Qui sont ces jeunes Français qui ont fait le choix de s’installer à l'étranger ? Johann Gérard-Dubord

International / 08.02.2019

Qui sont ces jeunes Français qui ont fait le choix de s’installer à l'étranger ? Johann Gérard-Dubord

Qui sont ces jeunes Français qui ont fait le choix de s’installer à l'étranger ?

De plus en plus de jeunes Français s’installent à l’étranger pour commencer leur carrière professionnelle dans les courses et y restent ! Nous nous sommes intéressés à ces différents profils vivant en Irlande, Angleterre, Australie, aux États-Unis, ou encore aux Émirats arabes unis. Voici leurs portraits.

Johann Gérard-Dubord

31 ans

AUSTRALIE

Sydney

Assistant de Clare Cunningham

Warwick Farm

Jour de Galop. - Quel a été votre parcours avant d’aller en Australie ?
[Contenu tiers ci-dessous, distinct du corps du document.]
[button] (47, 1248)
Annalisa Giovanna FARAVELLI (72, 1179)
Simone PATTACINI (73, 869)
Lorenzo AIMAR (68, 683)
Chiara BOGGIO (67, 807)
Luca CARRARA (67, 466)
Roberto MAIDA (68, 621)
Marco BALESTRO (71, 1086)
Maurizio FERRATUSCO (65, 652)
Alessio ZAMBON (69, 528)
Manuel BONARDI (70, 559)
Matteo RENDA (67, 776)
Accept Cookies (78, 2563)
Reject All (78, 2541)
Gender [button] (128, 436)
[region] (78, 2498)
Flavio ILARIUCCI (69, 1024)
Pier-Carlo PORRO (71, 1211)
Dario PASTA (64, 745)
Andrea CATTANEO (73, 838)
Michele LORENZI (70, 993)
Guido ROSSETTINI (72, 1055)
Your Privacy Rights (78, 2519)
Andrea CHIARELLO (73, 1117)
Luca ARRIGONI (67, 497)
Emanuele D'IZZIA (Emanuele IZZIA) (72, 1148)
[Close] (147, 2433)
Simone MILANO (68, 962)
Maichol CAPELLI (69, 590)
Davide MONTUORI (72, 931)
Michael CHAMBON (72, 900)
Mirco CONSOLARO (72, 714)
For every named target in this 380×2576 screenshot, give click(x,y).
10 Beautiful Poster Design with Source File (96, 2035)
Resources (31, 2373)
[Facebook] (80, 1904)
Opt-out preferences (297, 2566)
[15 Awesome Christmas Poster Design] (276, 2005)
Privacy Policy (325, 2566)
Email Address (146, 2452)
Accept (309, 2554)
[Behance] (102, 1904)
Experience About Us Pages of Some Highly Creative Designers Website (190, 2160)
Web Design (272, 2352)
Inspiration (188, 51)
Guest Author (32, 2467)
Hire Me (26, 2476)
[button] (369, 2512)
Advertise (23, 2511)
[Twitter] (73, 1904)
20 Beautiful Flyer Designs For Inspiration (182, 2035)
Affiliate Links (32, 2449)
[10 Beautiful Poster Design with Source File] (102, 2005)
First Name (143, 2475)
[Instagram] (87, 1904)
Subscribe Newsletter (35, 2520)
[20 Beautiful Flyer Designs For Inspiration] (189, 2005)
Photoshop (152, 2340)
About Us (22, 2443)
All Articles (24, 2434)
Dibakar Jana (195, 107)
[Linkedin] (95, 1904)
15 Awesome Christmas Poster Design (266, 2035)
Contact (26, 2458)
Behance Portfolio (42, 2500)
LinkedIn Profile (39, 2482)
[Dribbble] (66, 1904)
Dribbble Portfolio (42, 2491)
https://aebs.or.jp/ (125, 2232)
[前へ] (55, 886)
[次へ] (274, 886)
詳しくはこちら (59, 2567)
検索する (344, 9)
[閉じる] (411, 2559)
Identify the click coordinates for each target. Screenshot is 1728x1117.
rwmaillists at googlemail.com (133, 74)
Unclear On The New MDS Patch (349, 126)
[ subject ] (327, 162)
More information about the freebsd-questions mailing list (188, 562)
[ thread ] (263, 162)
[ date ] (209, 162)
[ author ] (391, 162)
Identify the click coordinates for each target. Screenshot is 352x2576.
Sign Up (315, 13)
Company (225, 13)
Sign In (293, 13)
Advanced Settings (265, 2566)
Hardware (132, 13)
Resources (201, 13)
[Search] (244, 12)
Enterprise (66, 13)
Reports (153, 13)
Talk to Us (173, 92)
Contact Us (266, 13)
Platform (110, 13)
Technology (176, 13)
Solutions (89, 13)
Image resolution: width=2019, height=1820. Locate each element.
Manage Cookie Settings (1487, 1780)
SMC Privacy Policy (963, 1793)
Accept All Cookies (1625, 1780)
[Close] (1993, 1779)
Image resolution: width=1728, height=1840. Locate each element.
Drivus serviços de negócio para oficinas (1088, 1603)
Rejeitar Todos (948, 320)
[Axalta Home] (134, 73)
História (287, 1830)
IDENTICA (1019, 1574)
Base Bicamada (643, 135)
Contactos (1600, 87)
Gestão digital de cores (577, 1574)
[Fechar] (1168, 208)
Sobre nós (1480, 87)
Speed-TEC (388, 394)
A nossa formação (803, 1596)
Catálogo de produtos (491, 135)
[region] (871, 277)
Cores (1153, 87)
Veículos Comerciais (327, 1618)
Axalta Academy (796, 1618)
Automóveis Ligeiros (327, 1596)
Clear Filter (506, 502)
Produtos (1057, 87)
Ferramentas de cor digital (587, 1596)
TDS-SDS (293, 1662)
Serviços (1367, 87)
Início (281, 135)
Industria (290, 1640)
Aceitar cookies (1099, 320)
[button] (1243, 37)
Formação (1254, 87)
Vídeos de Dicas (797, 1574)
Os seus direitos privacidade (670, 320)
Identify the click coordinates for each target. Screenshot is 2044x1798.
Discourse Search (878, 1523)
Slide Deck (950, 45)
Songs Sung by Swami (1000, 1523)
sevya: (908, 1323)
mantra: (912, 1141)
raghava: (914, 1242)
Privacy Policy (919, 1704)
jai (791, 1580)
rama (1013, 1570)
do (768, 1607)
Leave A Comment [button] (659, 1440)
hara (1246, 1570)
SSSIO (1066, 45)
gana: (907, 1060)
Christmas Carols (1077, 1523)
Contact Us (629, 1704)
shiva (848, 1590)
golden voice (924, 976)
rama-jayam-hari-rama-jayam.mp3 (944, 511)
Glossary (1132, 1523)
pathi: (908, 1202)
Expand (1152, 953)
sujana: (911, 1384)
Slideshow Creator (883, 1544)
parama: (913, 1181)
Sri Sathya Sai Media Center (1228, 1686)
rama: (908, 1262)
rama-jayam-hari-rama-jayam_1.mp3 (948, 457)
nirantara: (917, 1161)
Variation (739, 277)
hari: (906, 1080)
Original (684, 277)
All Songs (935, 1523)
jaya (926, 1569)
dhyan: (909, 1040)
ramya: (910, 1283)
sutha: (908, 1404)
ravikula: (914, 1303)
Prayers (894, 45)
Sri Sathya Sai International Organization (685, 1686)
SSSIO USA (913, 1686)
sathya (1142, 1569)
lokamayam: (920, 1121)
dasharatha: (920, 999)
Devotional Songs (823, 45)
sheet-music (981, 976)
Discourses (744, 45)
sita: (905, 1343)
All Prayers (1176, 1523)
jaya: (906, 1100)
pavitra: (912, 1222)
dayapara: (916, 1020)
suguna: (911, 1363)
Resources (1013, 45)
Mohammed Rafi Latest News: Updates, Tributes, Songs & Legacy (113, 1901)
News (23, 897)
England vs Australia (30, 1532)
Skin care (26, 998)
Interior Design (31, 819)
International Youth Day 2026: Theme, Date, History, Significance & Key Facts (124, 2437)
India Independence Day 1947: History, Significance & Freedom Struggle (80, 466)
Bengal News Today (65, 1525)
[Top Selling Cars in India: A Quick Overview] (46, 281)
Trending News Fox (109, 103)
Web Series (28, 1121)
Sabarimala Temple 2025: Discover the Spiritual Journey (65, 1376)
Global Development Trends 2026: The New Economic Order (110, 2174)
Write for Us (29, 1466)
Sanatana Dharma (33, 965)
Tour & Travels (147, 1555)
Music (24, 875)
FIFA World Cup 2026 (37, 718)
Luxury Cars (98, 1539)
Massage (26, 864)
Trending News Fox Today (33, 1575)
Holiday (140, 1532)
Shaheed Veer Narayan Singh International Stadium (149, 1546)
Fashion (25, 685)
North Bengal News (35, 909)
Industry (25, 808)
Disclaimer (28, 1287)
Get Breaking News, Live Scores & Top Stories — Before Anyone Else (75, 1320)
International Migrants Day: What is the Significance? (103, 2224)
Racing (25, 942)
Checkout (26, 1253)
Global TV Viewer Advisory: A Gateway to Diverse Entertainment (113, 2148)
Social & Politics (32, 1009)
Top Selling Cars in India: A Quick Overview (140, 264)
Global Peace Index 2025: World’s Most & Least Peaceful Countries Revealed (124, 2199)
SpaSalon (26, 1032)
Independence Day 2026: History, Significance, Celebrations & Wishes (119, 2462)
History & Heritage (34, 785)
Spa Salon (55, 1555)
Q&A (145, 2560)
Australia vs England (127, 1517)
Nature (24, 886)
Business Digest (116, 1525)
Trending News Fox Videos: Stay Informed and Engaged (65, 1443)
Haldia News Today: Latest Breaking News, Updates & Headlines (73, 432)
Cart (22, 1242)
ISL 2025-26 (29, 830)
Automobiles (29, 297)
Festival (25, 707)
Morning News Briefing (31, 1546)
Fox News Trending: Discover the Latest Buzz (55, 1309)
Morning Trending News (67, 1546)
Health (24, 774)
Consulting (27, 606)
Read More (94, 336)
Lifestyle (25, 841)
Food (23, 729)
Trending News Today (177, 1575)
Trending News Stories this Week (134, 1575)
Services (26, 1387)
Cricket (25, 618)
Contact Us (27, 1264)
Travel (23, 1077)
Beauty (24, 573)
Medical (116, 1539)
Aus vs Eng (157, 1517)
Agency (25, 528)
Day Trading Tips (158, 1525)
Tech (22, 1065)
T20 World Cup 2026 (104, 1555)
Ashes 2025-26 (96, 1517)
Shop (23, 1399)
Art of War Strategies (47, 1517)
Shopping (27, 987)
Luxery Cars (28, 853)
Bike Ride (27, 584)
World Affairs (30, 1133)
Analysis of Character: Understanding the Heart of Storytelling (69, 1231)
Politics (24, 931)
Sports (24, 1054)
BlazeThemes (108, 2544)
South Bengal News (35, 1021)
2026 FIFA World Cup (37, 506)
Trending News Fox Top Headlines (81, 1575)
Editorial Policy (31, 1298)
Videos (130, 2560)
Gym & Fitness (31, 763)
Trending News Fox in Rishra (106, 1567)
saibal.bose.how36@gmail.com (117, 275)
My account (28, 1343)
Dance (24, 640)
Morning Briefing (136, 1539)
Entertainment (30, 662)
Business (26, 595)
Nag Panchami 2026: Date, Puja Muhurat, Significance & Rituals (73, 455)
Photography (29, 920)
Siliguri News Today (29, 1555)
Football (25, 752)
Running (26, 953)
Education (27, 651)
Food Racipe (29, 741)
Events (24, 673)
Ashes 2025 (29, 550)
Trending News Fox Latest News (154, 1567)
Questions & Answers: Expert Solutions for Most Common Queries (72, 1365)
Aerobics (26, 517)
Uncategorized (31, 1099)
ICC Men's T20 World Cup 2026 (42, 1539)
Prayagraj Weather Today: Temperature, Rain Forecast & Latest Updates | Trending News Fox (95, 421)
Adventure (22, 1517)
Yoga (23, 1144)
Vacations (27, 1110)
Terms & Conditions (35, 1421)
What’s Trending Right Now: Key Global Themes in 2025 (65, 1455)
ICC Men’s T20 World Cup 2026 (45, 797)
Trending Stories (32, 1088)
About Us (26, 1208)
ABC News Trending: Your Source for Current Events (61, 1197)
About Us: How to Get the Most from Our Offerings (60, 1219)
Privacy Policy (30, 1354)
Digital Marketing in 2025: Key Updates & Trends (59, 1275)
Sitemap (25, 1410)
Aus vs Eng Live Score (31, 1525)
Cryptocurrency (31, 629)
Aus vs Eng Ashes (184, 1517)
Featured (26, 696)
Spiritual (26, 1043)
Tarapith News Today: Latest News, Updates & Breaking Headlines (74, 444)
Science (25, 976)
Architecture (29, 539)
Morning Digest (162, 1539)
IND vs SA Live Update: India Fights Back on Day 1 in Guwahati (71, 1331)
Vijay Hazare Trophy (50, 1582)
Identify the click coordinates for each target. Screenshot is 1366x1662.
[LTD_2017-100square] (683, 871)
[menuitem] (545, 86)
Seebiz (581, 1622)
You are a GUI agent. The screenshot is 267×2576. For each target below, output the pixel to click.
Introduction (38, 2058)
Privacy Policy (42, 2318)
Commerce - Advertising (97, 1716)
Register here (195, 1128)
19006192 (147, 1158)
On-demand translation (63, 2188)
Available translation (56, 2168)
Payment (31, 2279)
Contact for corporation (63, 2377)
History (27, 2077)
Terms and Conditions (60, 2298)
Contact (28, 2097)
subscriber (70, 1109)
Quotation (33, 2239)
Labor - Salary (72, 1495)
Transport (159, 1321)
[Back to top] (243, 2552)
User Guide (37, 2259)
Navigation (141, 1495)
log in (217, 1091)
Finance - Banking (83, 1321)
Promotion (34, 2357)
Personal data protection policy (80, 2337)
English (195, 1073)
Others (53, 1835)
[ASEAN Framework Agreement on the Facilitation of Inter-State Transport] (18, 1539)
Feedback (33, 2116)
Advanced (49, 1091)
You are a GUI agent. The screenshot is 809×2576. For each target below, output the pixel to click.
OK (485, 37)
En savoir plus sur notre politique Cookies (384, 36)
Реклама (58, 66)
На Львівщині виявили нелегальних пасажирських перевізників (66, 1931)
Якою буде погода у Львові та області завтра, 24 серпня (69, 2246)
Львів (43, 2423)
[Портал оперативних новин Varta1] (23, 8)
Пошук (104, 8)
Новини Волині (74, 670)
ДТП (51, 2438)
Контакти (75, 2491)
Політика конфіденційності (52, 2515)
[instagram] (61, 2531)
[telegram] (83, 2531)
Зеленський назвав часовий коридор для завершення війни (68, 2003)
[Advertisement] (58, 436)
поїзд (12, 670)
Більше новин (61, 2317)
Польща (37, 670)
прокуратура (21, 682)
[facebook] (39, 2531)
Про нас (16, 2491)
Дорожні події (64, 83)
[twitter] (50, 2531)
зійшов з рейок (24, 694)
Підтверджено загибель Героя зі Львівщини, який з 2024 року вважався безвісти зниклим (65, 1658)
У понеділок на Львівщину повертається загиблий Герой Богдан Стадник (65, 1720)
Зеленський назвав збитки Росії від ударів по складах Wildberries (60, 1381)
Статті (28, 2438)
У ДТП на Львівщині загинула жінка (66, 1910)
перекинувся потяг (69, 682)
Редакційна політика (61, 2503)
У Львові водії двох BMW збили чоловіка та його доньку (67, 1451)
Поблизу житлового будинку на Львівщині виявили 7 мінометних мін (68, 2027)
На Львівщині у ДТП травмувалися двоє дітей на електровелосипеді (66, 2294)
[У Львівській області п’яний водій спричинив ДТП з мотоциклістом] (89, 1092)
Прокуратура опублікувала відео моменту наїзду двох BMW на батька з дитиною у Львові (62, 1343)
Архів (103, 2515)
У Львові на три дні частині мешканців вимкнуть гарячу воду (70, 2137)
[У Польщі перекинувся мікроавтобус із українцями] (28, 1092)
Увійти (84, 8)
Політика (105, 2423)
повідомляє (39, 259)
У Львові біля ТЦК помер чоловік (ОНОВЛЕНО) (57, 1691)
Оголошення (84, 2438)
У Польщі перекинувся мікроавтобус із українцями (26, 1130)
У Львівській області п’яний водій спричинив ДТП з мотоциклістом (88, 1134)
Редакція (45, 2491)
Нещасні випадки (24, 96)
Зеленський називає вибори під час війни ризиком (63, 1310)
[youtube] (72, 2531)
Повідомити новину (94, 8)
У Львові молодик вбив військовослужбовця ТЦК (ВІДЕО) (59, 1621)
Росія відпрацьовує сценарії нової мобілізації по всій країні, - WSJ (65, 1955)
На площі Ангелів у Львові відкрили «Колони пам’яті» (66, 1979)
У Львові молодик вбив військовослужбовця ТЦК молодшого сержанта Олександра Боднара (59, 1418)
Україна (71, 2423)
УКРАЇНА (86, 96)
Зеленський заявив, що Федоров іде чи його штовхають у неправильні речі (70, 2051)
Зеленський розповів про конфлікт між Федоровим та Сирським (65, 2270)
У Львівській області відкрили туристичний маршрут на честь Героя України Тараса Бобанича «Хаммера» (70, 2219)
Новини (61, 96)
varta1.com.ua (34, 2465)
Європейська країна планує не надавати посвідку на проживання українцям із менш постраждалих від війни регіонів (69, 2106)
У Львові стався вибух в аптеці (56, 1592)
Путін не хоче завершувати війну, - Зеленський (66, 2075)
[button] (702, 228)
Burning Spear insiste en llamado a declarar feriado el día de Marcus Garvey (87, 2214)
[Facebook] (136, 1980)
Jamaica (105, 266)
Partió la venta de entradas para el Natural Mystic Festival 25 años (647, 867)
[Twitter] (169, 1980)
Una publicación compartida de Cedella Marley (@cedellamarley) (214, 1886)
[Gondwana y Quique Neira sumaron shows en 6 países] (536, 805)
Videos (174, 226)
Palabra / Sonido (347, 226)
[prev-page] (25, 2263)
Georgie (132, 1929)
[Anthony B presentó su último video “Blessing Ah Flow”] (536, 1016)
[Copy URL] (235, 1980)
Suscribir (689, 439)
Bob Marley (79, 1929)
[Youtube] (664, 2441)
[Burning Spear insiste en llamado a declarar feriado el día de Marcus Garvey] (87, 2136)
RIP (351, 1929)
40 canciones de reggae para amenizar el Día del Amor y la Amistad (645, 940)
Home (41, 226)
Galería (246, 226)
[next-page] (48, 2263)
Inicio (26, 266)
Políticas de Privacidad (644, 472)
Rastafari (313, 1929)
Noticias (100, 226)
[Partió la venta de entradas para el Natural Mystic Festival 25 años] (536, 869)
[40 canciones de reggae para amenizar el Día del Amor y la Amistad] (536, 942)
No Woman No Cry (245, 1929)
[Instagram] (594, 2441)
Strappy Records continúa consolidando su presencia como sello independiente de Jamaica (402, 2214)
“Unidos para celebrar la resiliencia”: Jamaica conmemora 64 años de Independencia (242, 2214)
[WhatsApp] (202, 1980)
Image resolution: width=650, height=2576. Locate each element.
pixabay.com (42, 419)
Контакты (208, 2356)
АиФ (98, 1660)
Johann Gérard-Dubord. - Je suis issu d’une famille du milieu des courses. Mon grand-père, Jean Laborde, a fondé le haras du Bosquet qui a ensuite été repris par ma tante Véronique Laborde qui s’en occupe toujours aujourd’hui. Mon père, Philippe Gérard-Dubord, était jockey d’obstacles au service de Claude Rouget. Plus jeune, j’avais l’habitude de passer mes week-ends et mes vacances scolaires au haras familial. J’ai toujours eu un intérêt prononcé pour l’élevage. Lorsque j’étais au lycée, j’ai commencé à aller monter à l’entraînement durant les vacances scolaires, tout d’abord chez Jean-Pierre Totain puis chez Jean-Claude Rouget. Après obtention de mon bac ES j’ai décidé de partir pendant un an en Angleterre pour perfectionner mon anglais avant de décider de la voie dans laquelle j’allais poursuivre mes études. Par l’intermédiaire de Jean-Claude Rouget, je suis donc allé à Newmarket pour passer quelques mois chez sir Mark Prescott, puis dans un haras pour voir un peu plus la partie élevage, à Cheveley Park Stud. Ma première expérience chez sir Mark Prescott s’étant très bien passée et m’ayant beaucoup plu, j’ai donc fait le choix de retourner travailler à son écurie plutôt que de rentrer en France pour reprendre mes études. Lors des six derniers mois de mon séjour, j’ai fait un passage chez Paul Nicholls pour découvrir la discipline de l’obstacle dans ce pays. Au total, je suis resté deux ans et demi en Angleterre.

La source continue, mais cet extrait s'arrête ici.